▶ **WHAT IS NEEDED**
Output exactly the lines that run from the top of the entries to the line holding "You are a computer-use agent. Image", including both of those lines.
--------------------------------
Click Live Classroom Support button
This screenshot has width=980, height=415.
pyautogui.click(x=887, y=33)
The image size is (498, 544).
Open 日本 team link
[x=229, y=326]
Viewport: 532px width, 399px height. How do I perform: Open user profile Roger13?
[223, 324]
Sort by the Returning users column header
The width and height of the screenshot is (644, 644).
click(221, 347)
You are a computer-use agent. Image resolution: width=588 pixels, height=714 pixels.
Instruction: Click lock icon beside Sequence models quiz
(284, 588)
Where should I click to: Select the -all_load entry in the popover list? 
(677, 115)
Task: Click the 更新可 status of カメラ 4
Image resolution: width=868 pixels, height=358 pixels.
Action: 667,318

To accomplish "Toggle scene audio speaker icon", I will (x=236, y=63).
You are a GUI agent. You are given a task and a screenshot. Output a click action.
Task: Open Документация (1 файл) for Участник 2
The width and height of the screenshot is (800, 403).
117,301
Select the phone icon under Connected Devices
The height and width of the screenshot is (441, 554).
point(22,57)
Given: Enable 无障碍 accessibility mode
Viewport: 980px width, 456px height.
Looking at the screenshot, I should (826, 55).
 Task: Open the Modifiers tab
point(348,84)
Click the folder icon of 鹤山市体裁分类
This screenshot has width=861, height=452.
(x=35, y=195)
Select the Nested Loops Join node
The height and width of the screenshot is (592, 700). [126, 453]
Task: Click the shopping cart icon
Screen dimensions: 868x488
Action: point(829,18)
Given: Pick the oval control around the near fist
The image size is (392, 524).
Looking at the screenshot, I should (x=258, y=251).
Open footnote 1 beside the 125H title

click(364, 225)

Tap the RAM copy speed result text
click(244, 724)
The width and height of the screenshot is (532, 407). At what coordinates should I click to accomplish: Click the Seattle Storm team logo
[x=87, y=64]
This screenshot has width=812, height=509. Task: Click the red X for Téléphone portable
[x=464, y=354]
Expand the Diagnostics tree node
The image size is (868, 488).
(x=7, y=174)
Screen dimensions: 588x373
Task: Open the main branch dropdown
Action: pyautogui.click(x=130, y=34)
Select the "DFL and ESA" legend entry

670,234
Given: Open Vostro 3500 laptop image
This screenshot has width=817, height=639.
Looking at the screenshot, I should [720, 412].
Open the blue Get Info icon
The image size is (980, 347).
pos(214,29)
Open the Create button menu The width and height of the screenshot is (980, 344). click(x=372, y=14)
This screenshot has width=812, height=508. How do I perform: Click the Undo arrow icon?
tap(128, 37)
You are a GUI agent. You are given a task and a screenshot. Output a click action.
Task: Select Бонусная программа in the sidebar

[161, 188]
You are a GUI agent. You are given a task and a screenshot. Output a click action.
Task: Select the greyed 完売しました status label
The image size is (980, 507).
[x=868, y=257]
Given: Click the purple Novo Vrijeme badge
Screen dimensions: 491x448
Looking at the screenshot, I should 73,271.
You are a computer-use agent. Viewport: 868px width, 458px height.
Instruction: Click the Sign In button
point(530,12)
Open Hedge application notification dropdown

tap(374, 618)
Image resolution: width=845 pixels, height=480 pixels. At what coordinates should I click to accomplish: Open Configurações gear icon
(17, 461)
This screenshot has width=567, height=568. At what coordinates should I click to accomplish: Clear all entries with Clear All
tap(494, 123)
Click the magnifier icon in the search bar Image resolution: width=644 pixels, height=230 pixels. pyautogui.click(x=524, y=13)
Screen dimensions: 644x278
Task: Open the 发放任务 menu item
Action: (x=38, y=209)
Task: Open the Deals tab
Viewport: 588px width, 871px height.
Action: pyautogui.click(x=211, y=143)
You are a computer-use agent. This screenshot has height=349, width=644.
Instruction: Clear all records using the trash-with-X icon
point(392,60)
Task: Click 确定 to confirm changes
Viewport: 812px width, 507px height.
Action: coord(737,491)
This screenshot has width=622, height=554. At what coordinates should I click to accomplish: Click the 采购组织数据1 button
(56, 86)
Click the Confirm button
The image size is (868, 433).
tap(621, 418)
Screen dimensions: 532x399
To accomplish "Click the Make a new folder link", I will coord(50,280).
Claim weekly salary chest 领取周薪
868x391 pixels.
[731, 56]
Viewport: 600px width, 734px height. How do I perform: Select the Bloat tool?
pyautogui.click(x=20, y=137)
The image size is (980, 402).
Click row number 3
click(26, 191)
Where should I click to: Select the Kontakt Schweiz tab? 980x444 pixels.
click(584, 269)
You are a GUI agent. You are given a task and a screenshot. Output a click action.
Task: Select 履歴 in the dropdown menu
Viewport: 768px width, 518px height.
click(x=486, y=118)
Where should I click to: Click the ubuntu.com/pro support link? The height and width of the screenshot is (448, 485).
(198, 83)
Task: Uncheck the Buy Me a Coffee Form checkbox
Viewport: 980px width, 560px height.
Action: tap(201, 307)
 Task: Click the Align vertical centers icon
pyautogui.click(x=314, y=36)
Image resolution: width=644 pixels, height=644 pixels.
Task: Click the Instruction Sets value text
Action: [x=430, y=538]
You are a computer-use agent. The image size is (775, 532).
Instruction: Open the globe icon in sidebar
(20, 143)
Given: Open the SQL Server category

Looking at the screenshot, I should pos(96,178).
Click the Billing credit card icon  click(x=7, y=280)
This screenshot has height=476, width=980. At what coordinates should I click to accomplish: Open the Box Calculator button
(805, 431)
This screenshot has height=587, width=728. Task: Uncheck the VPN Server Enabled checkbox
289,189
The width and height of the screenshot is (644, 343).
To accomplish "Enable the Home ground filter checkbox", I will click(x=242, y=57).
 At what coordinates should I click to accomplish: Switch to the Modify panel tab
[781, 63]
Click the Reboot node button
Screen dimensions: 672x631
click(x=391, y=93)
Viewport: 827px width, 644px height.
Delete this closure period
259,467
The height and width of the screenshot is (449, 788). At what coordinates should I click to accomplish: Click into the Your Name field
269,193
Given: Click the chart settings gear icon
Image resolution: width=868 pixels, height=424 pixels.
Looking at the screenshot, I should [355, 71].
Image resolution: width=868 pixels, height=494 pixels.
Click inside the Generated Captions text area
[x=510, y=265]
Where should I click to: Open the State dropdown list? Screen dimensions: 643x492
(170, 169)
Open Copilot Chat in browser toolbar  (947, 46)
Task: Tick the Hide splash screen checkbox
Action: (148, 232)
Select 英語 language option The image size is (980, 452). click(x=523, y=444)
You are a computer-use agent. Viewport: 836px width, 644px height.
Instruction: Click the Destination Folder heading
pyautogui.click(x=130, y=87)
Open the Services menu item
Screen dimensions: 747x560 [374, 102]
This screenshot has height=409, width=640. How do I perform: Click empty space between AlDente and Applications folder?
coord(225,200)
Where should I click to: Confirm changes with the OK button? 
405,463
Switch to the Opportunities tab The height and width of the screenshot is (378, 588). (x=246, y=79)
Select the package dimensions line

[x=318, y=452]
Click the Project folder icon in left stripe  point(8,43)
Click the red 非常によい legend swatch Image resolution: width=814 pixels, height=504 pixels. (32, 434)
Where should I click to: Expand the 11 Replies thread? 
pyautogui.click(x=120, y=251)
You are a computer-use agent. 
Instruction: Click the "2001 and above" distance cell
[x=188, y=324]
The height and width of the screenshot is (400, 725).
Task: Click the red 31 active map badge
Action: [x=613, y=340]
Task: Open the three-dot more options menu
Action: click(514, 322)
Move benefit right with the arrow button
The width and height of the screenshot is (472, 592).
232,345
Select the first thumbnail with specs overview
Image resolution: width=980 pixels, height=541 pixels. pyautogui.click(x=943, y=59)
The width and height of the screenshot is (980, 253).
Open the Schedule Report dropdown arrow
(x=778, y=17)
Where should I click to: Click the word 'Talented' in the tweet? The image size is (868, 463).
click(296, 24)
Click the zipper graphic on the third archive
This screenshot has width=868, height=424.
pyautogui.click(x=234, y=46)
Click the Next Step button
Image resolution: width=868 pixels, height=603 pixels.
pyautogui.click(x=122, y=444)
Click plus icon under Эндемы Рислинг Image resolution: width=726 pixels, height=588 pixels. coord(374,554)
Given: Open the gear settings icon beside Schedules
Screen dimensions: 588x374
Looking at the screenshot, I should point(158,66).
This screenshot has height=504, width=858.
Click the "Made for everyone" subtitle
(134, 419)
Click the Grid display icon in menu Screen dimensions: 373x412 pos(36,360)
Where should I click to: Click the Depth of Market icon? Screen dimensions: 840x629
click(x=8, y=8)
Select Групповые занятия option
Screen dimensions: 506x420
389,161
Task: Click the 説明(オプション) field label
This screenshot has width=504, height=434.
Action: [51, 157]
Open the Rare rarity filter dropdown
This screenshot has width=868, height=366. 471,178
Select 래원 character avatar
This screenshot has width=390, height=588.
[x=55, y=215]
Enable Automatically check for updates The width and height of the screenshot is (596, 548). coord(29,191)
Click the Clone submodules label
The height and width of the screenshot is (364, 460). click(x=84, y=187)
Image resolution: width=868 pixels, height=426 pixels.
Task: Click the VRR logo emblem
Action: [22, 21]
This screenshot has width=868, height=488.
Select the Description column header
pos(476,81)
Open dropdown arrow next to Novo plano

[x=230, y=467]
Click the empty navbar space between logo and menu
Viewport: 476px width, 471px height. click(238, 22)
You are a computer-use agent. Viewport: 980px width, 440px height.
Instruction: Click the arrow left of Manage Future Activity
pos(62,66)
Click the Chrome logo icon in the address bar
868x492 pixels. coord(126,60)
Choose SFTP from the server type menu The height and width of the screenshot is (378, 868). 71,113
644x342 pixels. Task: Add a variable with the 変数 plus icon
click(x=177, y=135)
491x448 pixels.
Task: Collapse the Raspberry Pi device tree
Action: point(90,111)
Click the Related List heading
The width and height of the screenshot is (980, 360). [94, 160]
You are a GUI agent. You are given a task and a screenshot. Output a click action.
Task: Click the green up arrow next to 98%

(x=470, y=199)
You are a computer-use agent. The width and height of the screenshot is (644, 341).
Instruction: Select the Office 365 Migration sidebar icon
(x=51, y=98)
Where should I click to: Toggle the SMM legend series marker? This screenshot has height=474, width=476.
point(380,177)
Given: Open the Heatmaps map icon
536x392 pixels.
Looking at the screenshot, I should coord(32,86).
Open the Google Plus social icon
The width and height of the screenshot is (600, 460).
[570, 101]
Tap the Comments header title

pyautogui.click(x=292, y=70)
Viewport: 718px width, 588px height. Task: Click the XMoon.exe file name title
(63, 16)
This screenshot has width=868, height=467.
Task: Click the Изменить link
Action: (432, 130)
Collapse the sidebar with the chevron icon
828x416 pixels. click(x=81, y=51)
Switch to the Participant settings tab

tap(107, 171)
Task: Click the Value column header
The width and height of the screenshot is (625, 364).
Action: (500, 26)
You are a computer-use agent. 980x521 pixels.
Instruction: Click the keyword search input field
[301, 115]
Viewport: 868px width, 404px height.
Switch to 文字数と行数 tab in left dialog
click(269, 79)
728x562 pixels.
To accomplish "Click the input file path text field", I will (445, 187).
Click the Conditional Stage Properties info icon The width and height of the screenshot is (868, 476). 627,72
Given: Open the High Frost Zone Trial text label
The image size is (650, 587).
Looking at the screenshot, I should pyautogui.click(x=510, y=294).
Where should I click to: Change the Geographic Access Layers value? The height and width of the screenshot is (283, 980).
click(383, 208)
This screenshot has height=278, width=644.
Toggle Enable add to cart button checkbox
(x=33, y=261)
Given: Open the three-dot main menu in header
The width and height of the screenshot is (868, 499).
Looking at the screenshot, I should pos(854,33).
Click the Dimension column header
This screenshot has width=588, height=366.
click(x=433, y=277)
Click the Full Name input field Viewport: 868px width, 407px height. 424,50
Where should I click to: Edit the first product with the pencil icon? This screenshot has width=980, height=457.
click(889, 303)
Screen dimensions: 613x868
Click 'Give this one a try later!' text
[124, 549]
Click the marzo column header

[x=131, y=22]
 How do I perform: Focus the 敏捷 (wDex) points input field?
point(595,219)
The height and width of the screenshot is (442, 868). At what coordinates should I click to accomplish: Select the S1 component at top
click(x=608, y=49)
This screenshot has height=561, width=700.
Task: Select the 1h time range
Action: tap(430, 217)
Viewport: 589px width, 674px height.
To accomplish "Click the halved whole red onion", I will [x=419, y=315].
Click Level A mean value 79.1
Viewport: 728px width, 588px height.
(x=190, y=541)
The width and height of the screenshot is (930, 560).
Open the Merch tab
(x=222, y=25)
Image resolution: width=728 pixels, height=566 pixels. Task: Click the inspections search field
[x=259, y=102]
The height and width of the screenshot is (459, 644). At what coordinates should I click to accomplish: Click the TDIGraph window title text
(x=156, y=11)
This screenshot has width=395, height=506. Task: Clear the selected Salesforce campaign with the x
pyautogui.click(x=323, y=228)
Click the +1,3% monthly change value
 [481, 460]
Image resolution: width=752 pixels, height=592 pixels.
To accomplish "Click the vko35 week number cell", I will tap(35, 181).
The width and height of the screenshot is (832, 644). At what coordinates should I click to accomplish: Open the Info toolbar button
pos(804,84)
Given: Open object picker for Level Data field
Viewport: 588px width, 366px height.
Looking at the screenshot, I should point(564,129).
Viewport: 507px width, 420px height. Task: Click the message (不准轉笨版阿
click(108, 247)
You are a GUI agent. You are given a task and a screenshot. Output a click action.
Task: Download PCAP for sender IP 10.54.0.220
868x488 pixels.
--------------------------------
▶ **YOUR RESPONSE**
Click Live Classroom Support button
This screenshot has width=980, height=415.
pyautogui.click(x=887, y=33)
The image size is (498, 544).
Open 日本 team link
[x=229, y=326]
Viewport: 532px width, 399px height. How do I perform: Open user profile Roger13?
[223, 324]
Sort by the Returning users column header
The width and height of the screenshot is (644, 644).
click(221, 347)
You are a computer-use agent. Image resolution: width=588 pixels, height=714 pixels.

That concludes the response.